This is my solution to the CDD siRNA code problem written in November 2008.
Small interfering RNAs (siRNAs) are artificial, 21- to 23nt, double-stranded RNAs with 3' 2nt overhangs (see diagram below). The base pairing is not always perfect. The mechanism of action is that a protein complex, a RISC (RNA-Induced Silencing Complex), incorporates one of the two strands (called the "guide" or "antisense" strand) preferentially over the other, and this guide strand is used to bind with target mRNAs present in the cytoplasm. The RISC complex responsible for the strong siRNA-mediated knockdown effect is called the catalytic endonuclease-containing complex. When an mRNA hybridizes with the guide strand, the catalytic RISC complex cleaves the mRNA opposite the junction between 10th and 11th nucleotides (starting from the 5' end) of the guide strand. The mRNA fragments are then digested by cellular nucleases, preventing translation into a protein. This is an important post-transcriptional form of gene expression regulation.
For the purposes of this problem assume that the sense and antisense strands of the siRNA are perfect complements without any unusual base pairing.
1) There are various heuristic criteria used to select 21nt sequences to use as siRNAs for a given mRNA. From Ui-Tei et al. Nucelic Acids Res., 32, 936-948:
- A/U at the 5' end of the antisense strand;
- G/C at the 5' end of the sense strand;
- AU-richness in the 5' terminal one-third of the antisense strand; and
- the absence of any GC stretch over 9bp in length.

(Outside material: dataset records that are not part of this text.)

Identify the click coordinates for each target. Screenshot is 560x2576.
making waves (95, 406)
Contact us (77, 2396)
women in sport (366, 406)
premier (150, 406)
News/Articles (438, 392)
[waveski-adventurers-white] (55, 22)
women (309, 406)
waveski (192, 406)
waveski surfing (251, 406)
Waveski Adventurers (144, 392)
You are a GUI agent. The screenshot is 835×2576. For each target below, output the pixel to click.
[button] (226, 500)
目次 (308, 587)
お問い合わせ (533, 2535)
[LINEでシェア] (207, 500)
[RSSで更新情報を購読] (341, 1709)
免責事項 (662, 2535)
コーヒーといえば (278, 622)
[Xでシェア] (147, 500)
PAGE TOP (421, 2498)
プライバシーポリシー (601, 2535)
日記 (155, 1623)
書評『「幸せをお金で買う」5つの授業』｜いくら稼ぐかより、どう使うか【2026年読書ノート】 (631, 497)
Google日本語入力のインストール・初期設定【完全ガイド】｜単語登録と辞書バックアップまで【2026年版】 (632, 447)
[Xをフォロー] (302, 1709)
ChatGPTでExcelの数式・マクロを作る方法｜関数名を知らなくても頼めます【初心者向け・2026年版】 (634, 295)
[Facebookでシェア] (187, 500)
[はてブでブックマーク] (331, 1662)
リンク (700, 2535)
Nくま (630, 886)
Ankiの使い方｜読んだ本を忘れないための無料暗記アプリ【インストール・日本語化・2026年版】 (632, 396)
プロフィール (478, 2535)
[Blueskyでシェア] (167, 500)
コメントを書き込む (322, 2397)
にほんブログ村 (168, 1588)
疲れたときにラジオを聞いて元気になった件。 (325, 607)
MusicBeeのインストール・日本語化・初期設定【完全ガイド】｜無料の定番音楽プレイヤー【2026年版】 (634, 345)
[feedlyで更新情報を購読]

(diagram taken from siDirect: http://alps3.gi.k.u-tokyo.ac.jp/~yamada/sidirect2/index.php)
For part 1 of this problem, write a command-line application to find 21nt subsequences of a given mRNA that satisfy these four criteria.
For example, for "aauguacguacugacugacugacgcguacguacugaucg" it should find:
* 1: auguacguacugacugacuga
* 16: gacugacgcguacguacugau
(that's the offset from the 5' end of the mRNA and the 21nt sequence that matches with the antisense strand of the siRNA, hence rule #2 is satisfied for the first sequence because the sense strand starts at the third base (the first two hybridize with the overhang on the antisense strand). I know that's totally weird, but hopefully you get the idea. Feel free to make the output make more sense. : )
Please submit the code at this point.
2) Now use the software you've developed above to find sets of siRNAs for each of a set of target mRNAs, so that you can create an RNAi screening library.
For each mRNA you should pick four good candidate siRNAs (if possible) that do not hybridize well with any other mRNA in the target set (define good hybridization as including up to two mismatches over the length of the siRNA). If this is not possible, report this.
I'm not looking for an efficient algorithm here, I am more interested in how you structure the code. Feel free to read the target mRNAs from a file, or from the database, and to store results in a file, or in the database, as you wish.